In Latin, the term “causa mortis” translates to “because of death.” For estate planning and testamentary purposes, a gift causa mortis is when someone is given a gift of personal property by someone close to death. The classic example of this is when the gift is made when someone is on their deathbed. 

However, the giver does not need to actually be dying for a gift to be considered proper. Instead, if the person knows that they are about to enter a situation where there is a strong chance of death, this can be legally sufficient as a gift causa mortis. 

So what are the formal requirements for a gift causa mortis, and how does it differ from other types of gifts in estate and property law? Here is a short guide to gifts causa mortis.

How do I Make a Gift Causa Mortis?

To qualify as a gift causa mortis, the law saws that certain requirements need to be met. While every jurisdiction that allows these gifts may use slightly different language in their written laws, a few basic elements remain common. These are:

  1. Intent: The first requirement is that the person must intend to make the gift or transfer to the person they want to receive ownership. If someone if forced to make the transfer under duress by threat of violence, blackmail, or some other action, the intent element can be invalidated;
  2. Delivery: The next requirement is that the gift must be delivered to the person it is meant for. If physical delivery is not possible or impractical at the time, symbolic delivery (such as through a document) is okay too. At that point, the owner relinquishes ownership to whatever they are gifting to the other person;
  3. Acceptance: The person receiving the gift must accept the gift; and
  4. In Anticipation Of Death: Lastly, the giver must make the gift causa mortis in anticipation of imminent death. We will look at some examples of this below.

What are some Examples of a Gift Causa Mortis?

One of the best ways to help illustrate how gifts causa mortis work is through an example. Suppose that Adam is about to have a serious surgery where the likelihood of his survival is around half. The night before the procedure, he calls his best friend Bob over and tell him that he is going to give him his collection of baseball cards. Adam then hands the book of cards to Bob, who takes them home with him. This is a good example of a completed and valid gift causa mortis.

How is a Gift Causa Mortis Different from a Regular Gift?

The legal counterpart to the gift causa mortis is one made inter vivos, which is Latin for “between the living.” Inter vivos gifts are more commonly known as just regular ones, where one person gives something to another, with no thoughts of or threats of death on their minds.

When it comes to making an inter vivos gift, the legal requirements are very similar. The major difference between these two types of gifts comes down to revocability, conditionality, and tax consequences.

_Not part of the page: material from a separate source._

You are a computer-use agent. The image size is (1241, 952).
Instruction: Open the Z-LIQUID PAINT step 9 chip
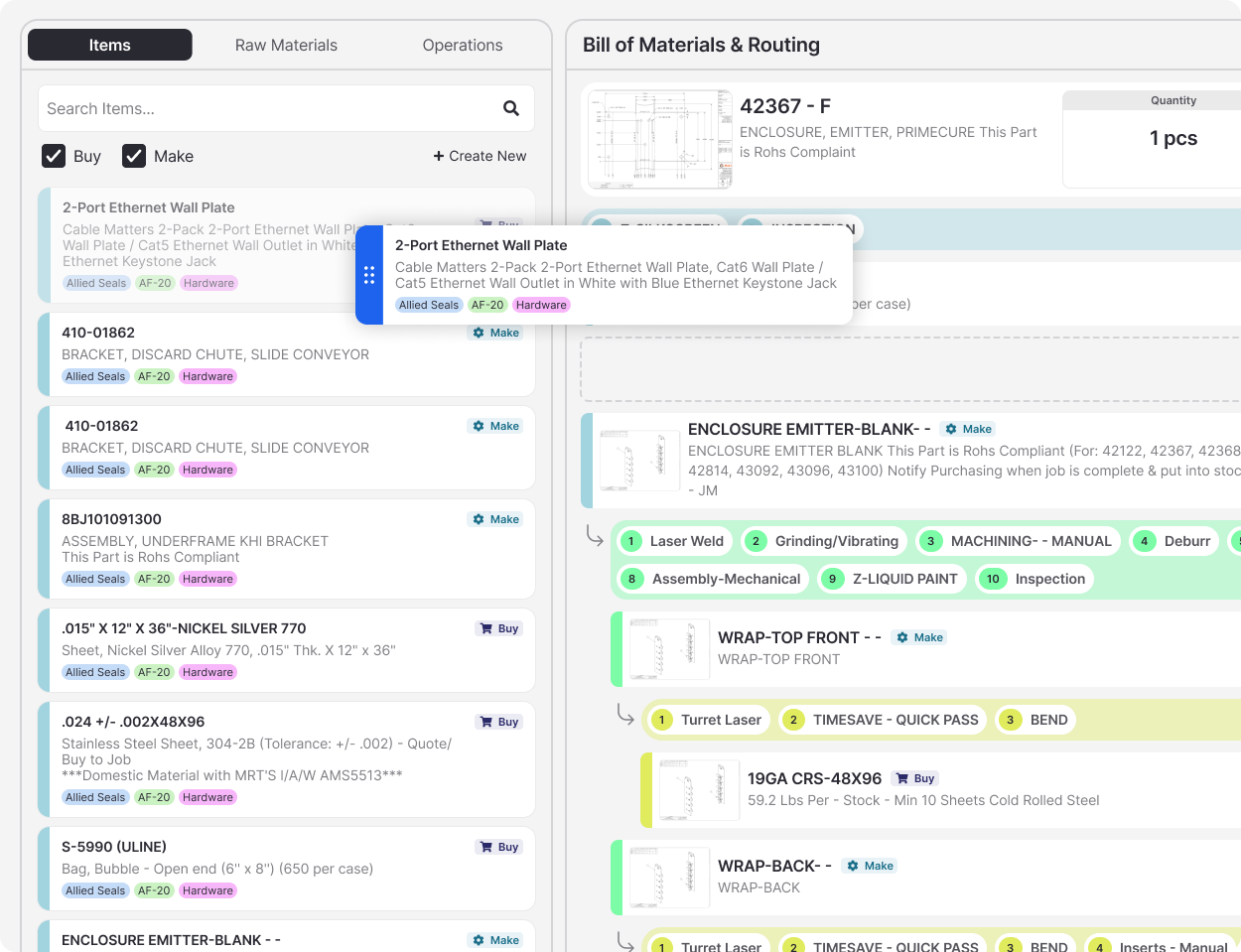click(893, 579)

Can Gifts Causa Mortis be Revoked?

One major difference between an inter vivos gift and one made causa mortis is whether or not the gift can be revoked by the giver. The laws controlling causa mortis gifts state that the gift is revocable (can be taken back) at any point while the giver is still alive, completely at the donor’s discretion. The actual right to keep the gift is only complete when the person giving the gift passes away. 

With an inter vivos gift, once the transfer is made, there’s no turning back. The gift then becomes irrevocable, and the recipient has full legal ownership of the property.

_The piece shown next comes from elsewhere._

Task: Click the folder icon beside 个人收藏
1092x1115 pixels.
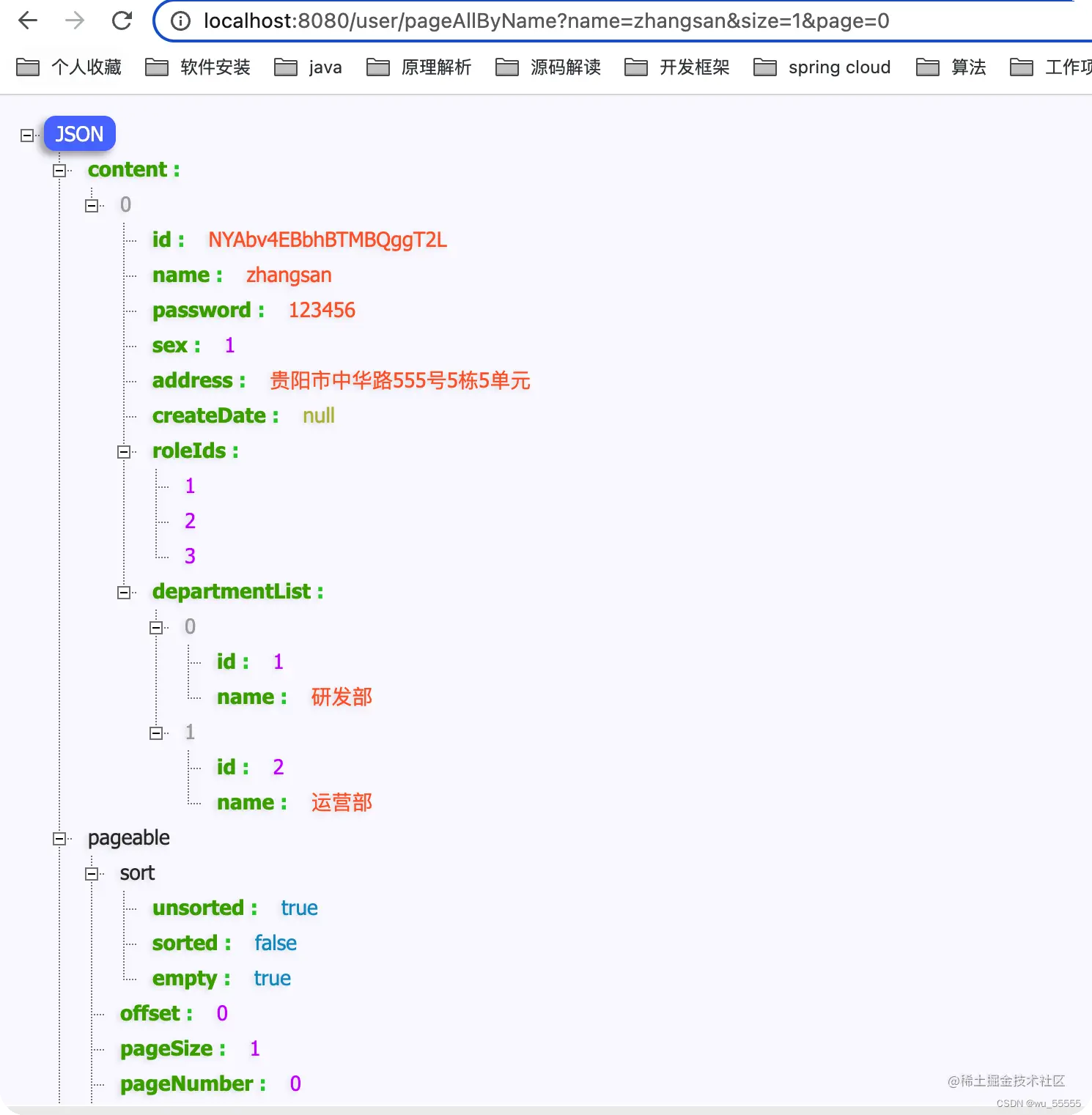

The second aspect of revocability with causa mortis gifts is that there are situations where a gift can be automatically revoked. If the situation that caused the giver to be in a condition of impending death passes, then the need for the gift causa mortis is eliminated and it is automatically revoked. 

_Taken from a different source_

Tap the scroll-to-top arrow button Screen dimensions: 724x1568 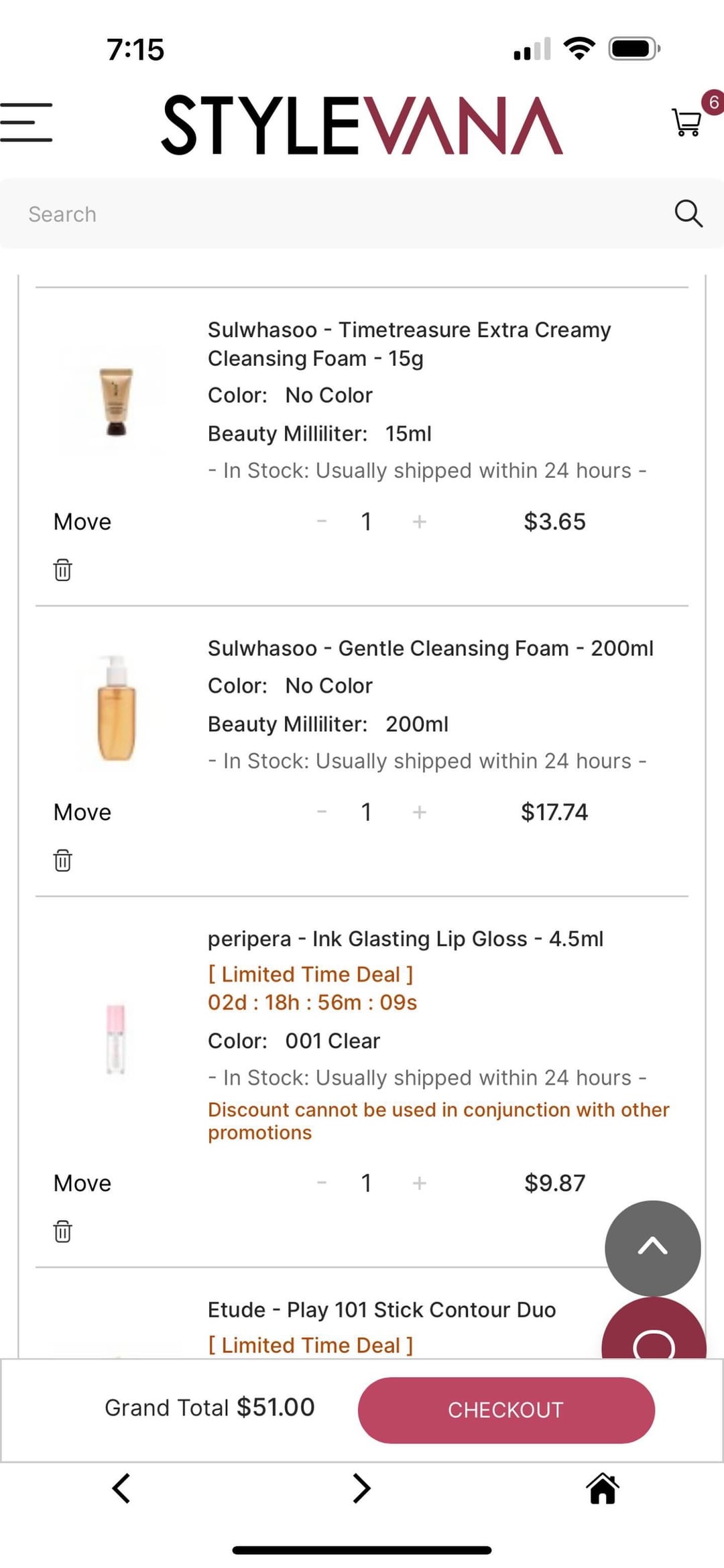[652, 1248]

What are Some Conditionality and Tax Implications with Gifts Causa Mortis?

Another important thing to note is that the person on the receiving end of the gift causa mortis must survive the giver in order to legally obtain ownership to the property. This means that the potential receiver’s estate and heirs has no legal interest in it. With inter vivos gifts, since the legal ownership has already been transferred, it will then be distributed to their heirs according to their will or through probate law. 

In terms of tax implications, gifts causa mortis are treated as if they were bequeathed via by federal law. This is because the gift is not technically complete until the giver has passed away. 

Do I Need an Attorney to Make a Gift Causa Mortis?

Estate planning can be both emotional and complicated. So, if you are looking to make a gift like this, seeking out the help of an estate planning attorney is the best way to make sure all your wishes are properly legally documented.